Data entries
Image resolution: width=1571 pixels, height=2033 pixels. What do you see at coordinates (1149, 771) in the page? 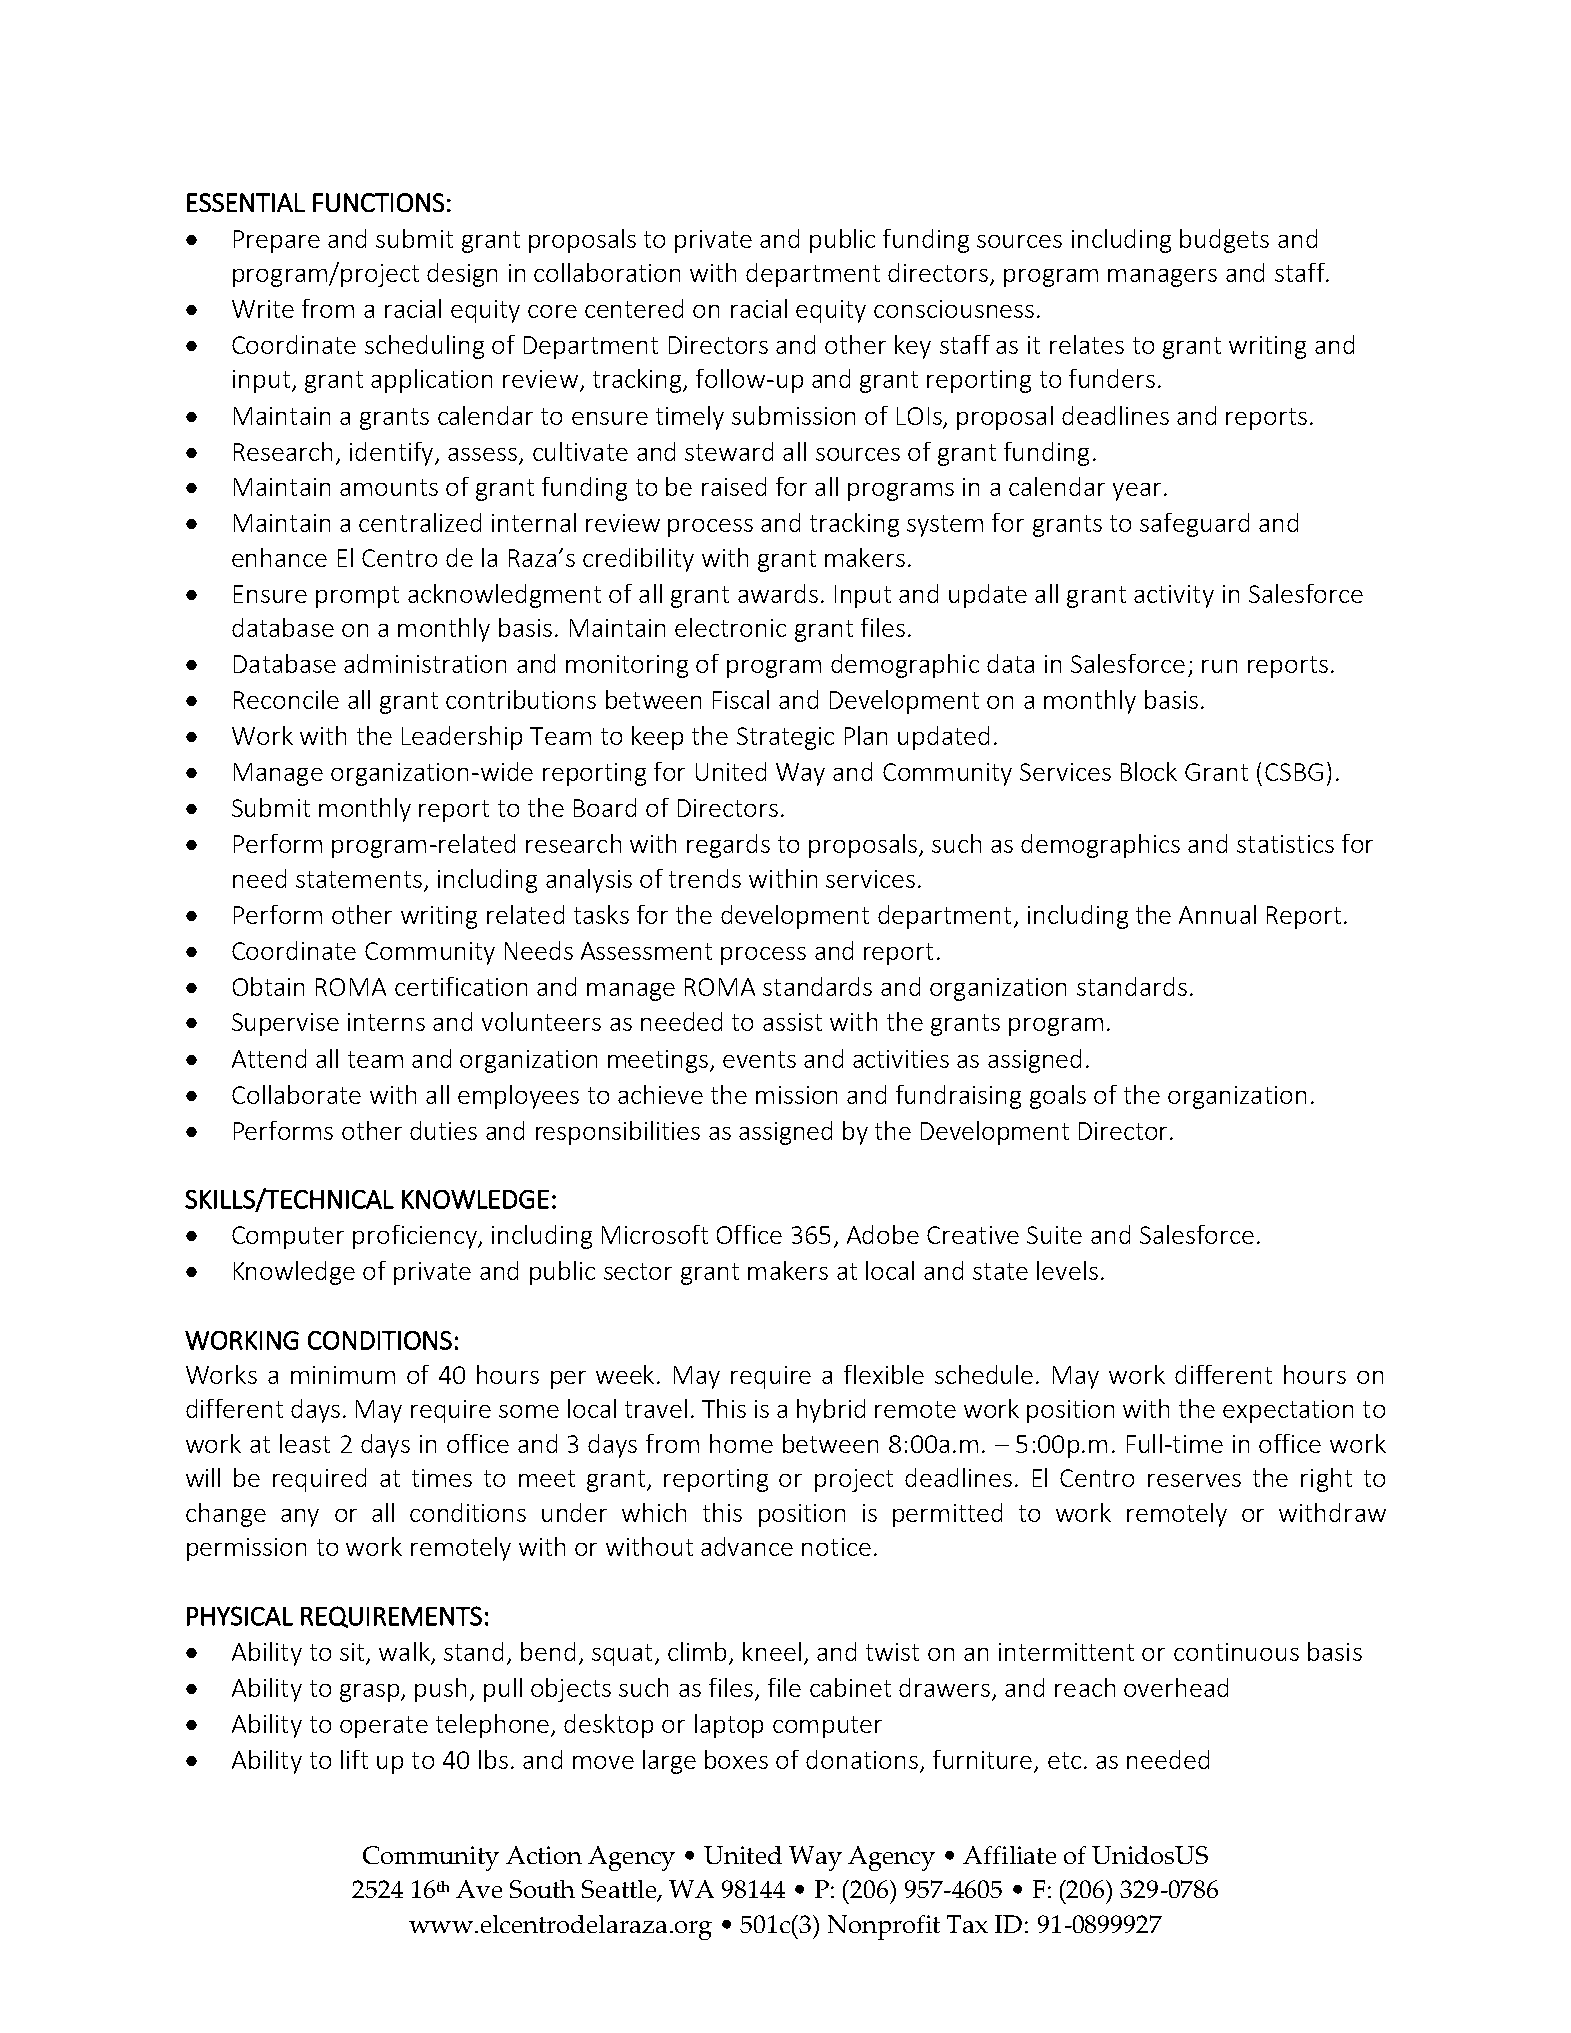
I see `Block` at bounding box center [1149, 771].
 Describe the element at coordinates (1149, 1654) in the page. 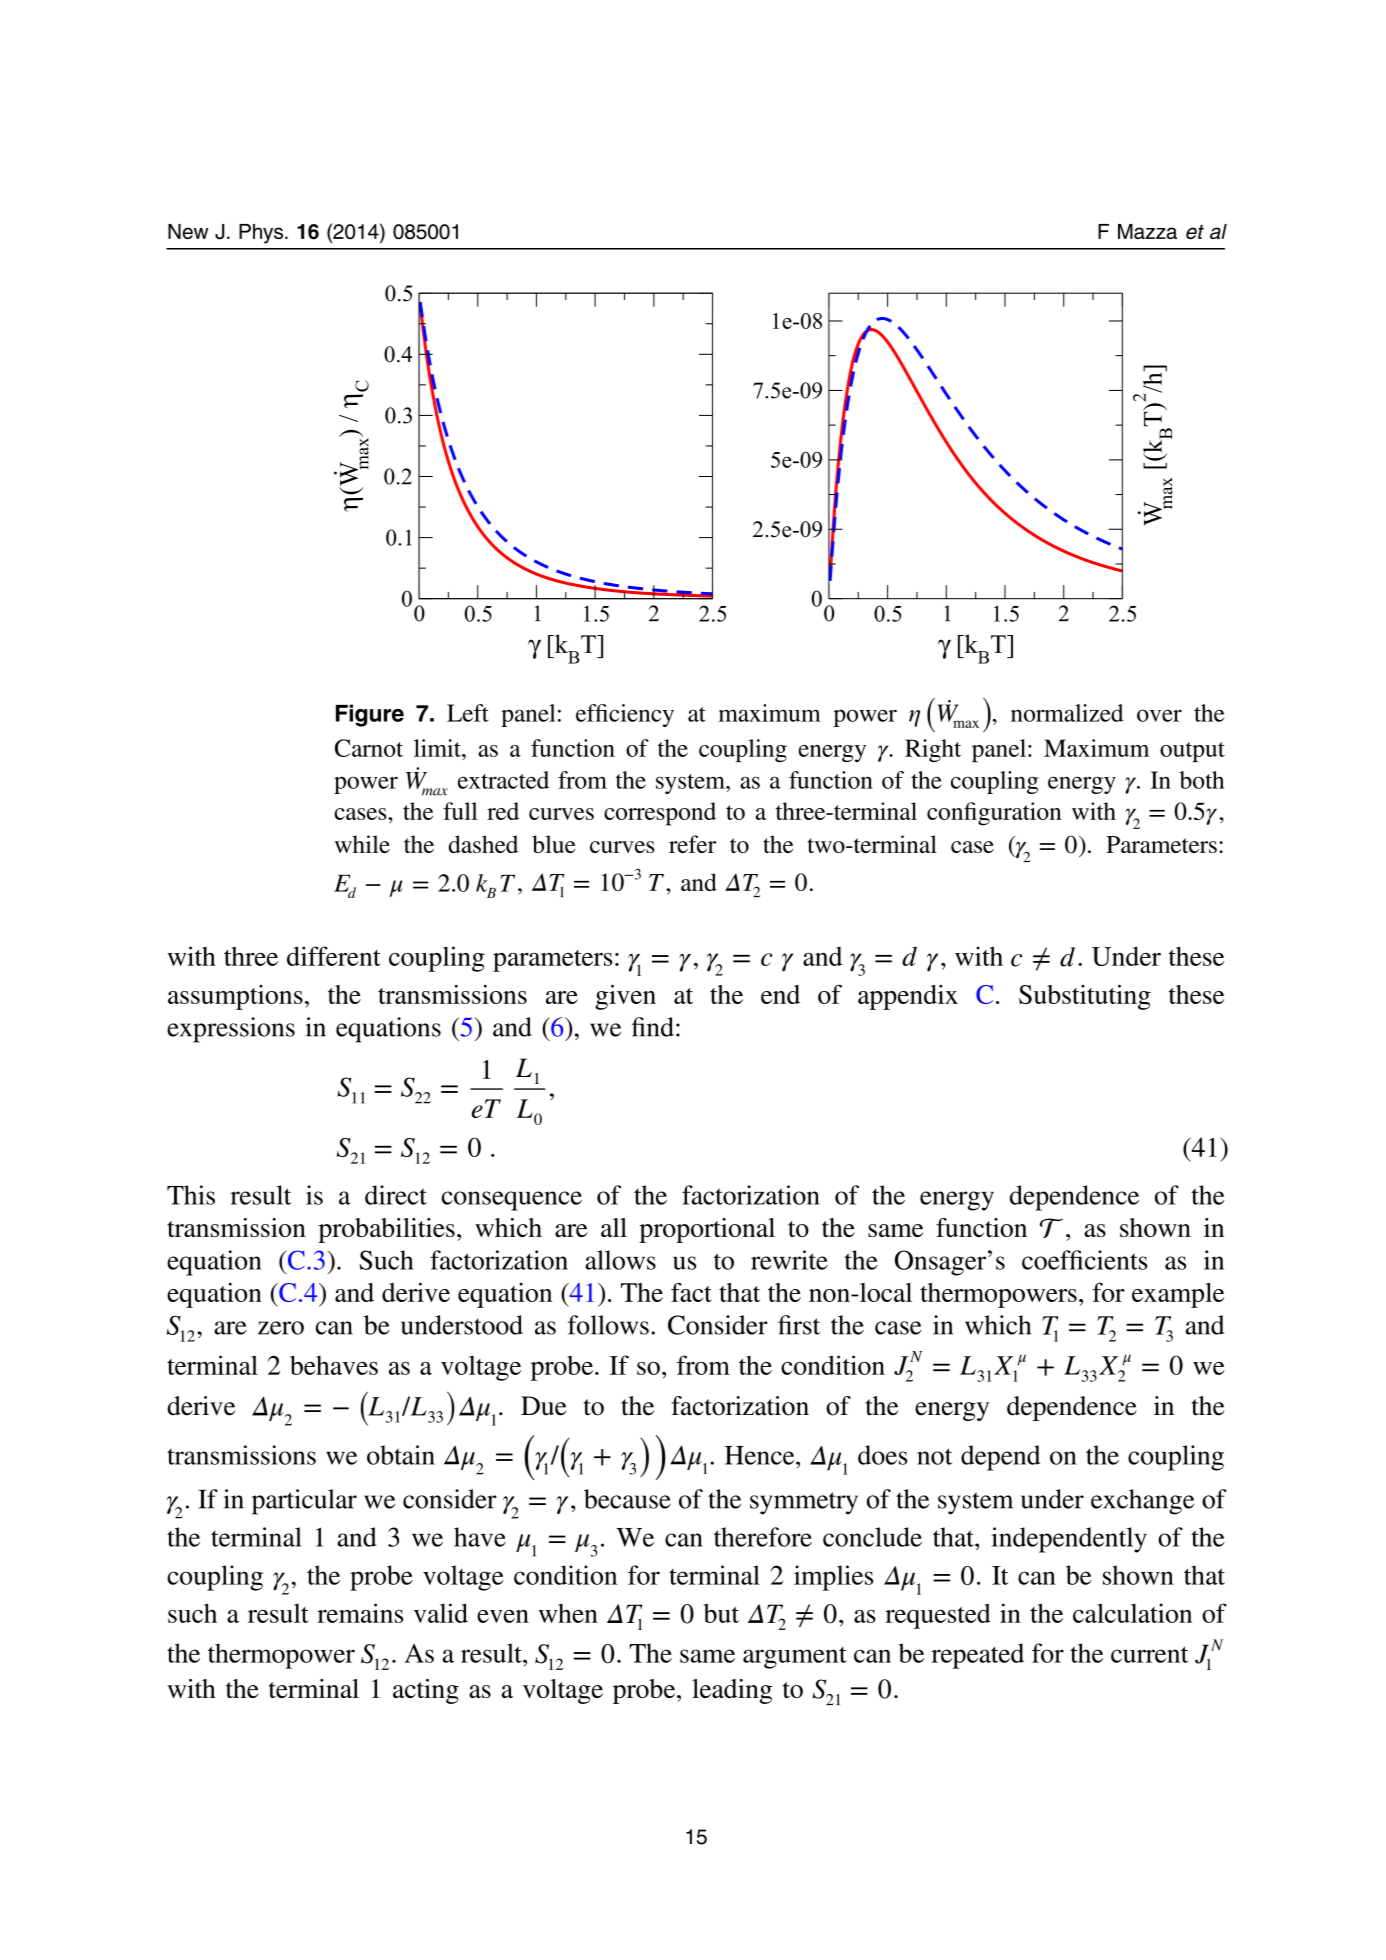

I see `current` at that location.
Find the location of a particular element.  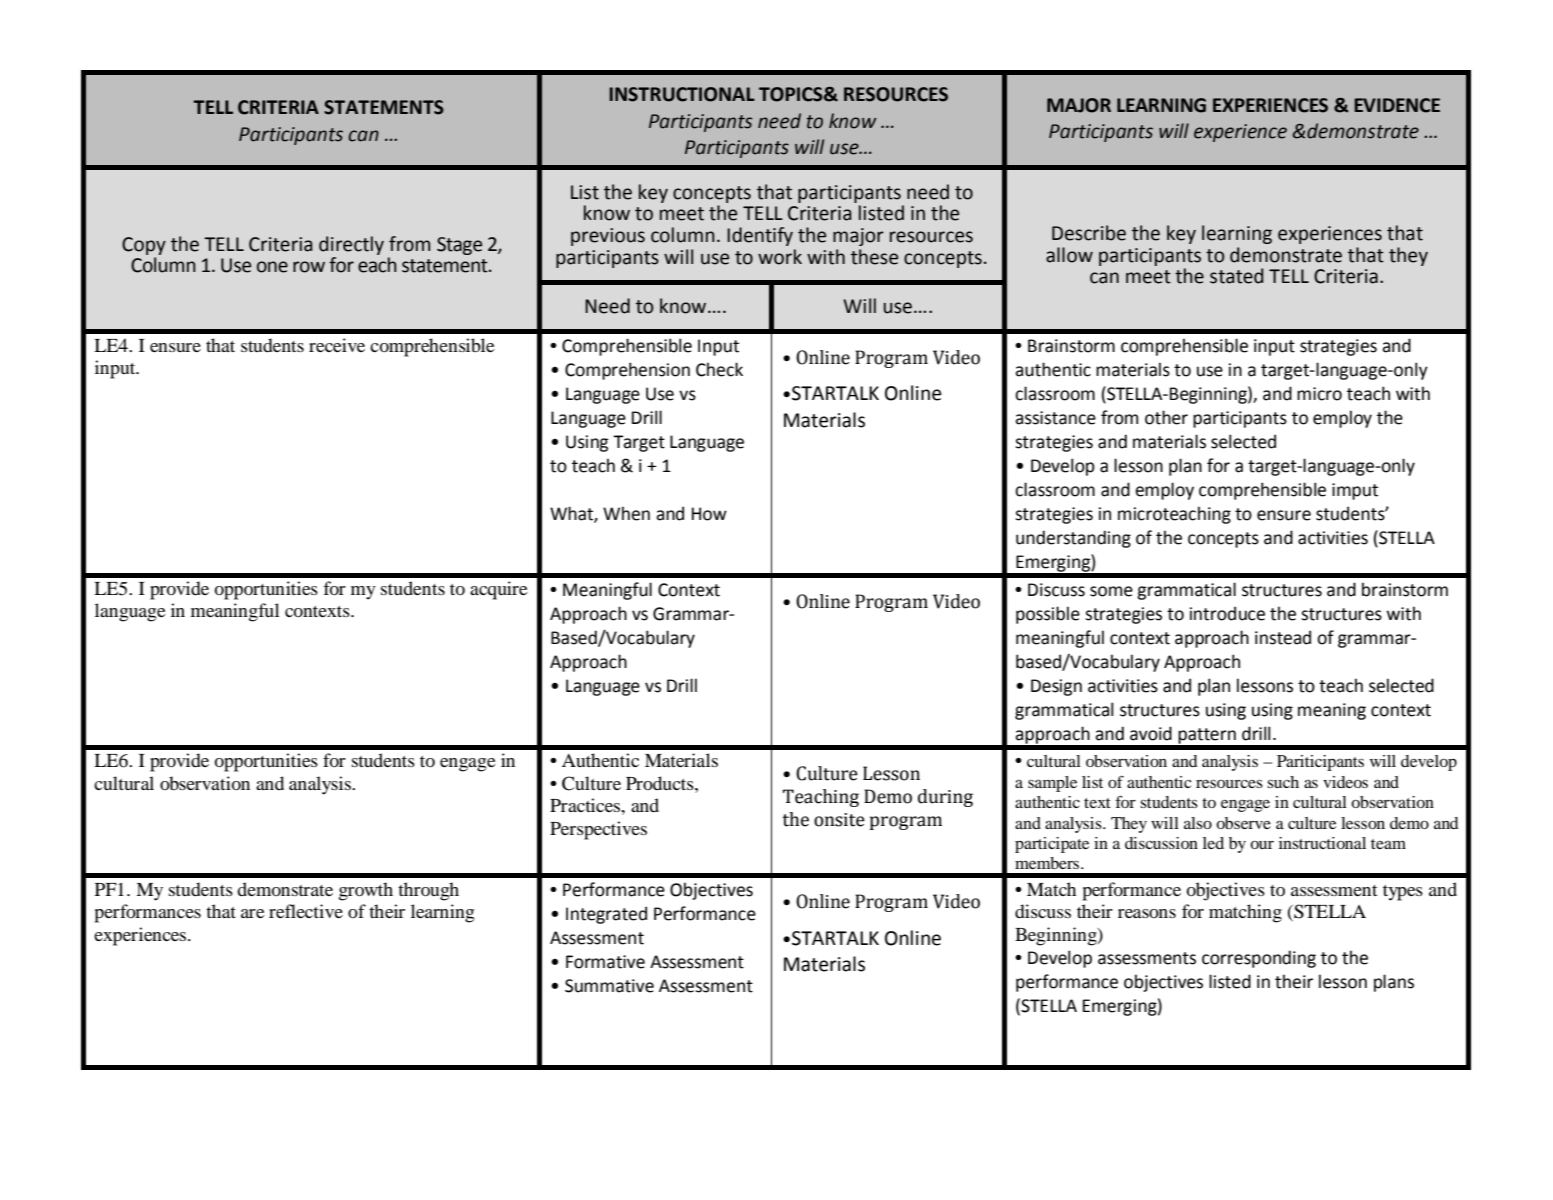

acquire is located at coordinates (499, 590).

WHAT TO WORK ON ::
Copy the entries above word for word, but leave out the pictures.

ANSWER TO THIS TASK ::
Image resolution: width=1571 pixels, height=2033 pixels. What do you see at coordinates (1149, 771) in the page? 
I see `Block` at bounding box center [1149, 771].
 Describe the element at coordinates (1149, 1654) in the page. 

I see `current` at that location.
Find the location of a particular element.  

acquire is located at coordinates (499, 590).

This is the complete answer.